FDA, EMA accept applications to expand Tysabri's label

Biogen Idec Inc. (NASDAQ:BIIB) and partner Elan Corp. plc (NYSE:ELN) said FDA and EMA accepted for review regulatory applications to expand the label of multiple sclerosis (MS) drug Tysabri natalizumab. The partners are seeking approval for Tysabri as first-line treatment for relapsing forms of MS in anti-JC virus (JCV) antibody negative patients. Elan said the PDUFA date for the sBLA to expand Tysabri's label is next half, but the exact date is not disclosed.

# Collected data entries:
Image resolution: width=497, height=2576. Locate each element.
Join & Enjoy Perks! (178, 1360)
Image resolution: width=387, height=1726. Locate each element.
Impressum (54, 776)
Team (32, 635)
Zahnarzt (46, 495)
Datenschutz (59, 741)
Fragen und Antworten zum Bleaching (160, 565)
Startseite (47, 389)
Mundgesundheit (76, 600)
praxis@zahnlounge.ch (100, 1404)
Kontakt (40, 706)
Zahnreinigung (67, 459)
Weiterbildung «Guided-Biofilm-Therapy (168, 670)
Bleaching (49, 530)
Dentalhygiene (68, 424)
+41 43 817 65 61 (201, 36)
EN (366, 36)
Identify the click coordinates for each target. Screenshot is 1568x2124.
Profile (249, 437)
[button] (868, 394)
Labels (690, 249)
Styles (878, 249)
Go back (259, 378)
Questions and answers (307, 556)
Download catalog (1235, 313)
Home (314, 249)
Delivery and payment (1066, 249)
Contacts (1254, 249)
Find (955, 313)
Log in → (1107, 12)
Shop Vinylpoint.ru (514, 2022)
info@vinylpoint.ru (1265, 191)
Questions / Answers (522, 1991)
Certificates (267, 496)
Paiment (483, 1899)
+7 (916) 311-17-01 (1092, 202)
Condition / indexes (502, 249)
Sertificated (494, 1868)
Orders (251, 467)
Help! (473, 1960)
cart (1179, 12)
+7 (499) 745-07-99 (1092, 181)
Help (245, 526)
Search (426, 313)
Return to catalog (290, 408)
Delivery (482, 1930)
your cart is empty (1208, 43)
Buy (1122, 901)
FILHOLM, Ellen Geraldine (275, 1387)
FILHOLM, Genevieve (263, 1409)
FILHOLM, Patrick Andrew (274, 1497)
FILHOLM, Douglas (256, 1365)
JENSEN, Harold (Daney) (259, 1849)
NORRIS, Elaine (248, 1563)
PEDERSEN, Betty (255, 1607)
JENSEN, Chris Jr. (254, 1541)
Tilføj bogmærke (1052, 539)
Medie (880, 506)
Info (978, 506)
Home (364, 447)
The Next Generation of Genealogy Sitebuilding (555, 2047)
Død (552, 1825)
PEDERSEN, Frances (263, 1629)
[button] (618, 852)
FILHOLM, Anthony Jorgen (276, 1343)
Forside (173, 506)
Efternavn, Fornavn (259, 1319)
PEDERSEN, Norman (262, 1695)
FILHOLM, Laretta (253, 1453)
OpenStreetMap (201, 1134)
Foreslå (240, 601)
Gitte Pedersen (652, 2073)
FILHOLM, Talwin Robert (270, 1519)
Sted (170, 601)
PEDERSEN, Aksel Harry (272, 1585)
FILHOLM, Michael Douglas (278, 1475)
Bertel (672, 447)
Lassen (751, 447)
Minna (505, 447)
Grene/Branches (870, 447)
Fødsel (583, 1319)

# TASKS FOR THIS EXERCISE:
a) Name every organization that the news item on Tysabri's label reports as either seeking the label expansion or reviewing the applications.
b) Extend the news item on the Tysabri label applications by writing on from its final sentence.

# ANSWERS FOR THE TASKS:
a) Biogen Idec Inc., Elan Corp. plc, FDA, EMA

b)
Tysabri is approved in the U.S. to treat relapsing-remitting MS (RRMS), and in the EU to treat highly active RRMS in adult patients who have failed to respond to beta interferon or who have rapidly evolving, severe RRMS. The partners said that because of an increased risk of developing progressive multifocal leukoencephalopathy (PML), currently Tysabri is generally used in patients who are not responding to or who are unable to tolerate an alternative therapy. Last year, both the U.S. and EU labels were updated to note that anti-JCV antibody positive status is a risk factor for PML. The partners said a first-line label "will allow all appropriate anti-JCV antibody negative patients to consider Tysabri early in the course of treatment, regardless of the level of disease activity or prior treatment history." ...